(What this task involves) Rewrite as a JSON list of strings, one per line and skipping blank lines, the data from the line with "Select the third dot icon in the search row" up to and including the line with "[x=90, y=174]".

(Exercise material)
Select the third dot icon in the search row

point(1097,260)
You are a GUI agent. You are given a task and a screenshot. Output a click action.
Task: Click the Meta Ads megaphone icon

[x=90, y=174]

---

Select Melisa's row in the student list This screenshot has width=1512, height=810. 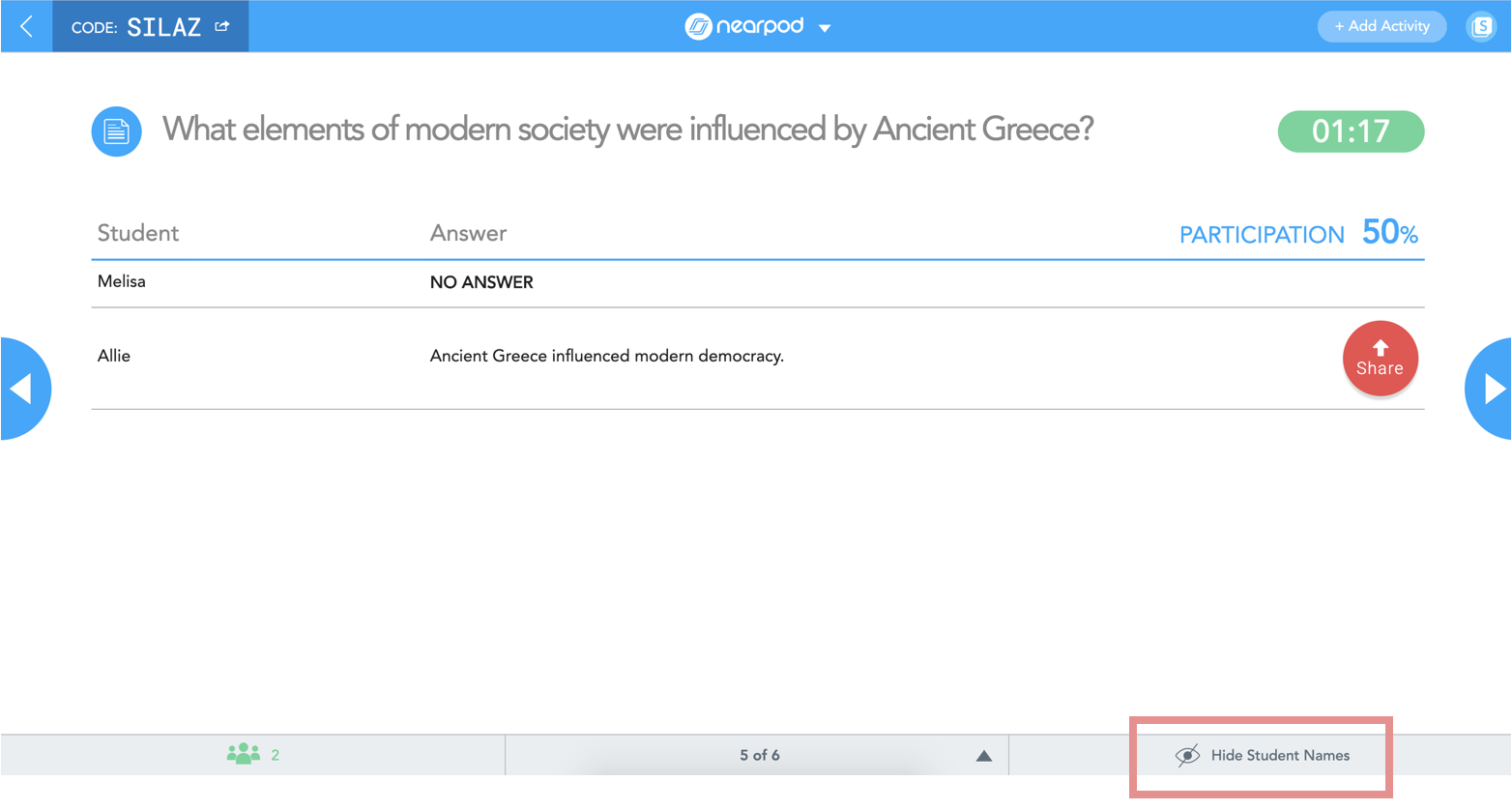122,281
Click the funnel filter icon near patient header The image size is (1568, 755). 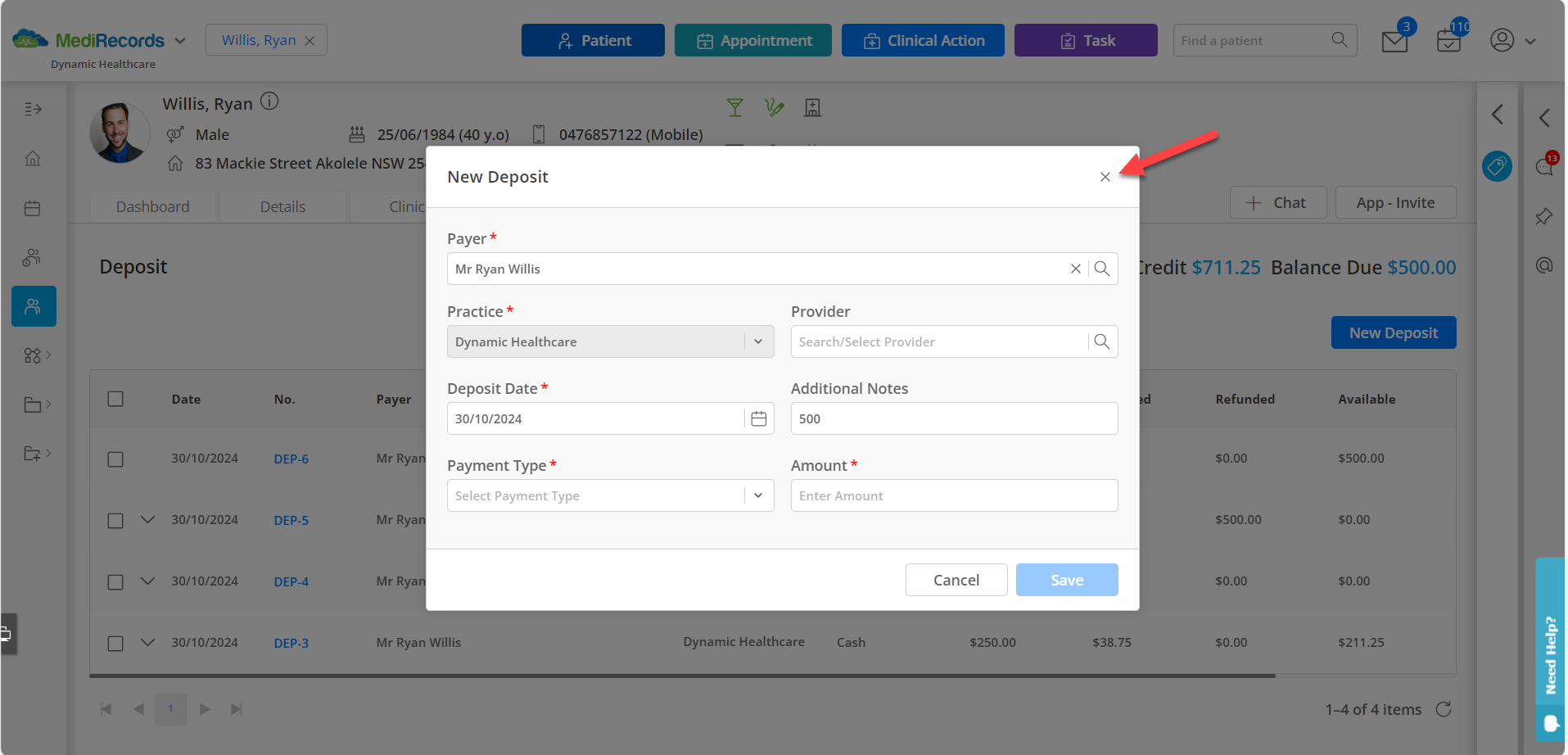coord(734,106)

(Correct output)
[
  "Select the third dot icon in the search row",
  "point(1097,260)",
  "You are a GUI agent. You are given a task and a screenshot. Output a click action.",
  "Task: Click the Meta Ads megaphone icon",
  "[x=90, y=174]"
]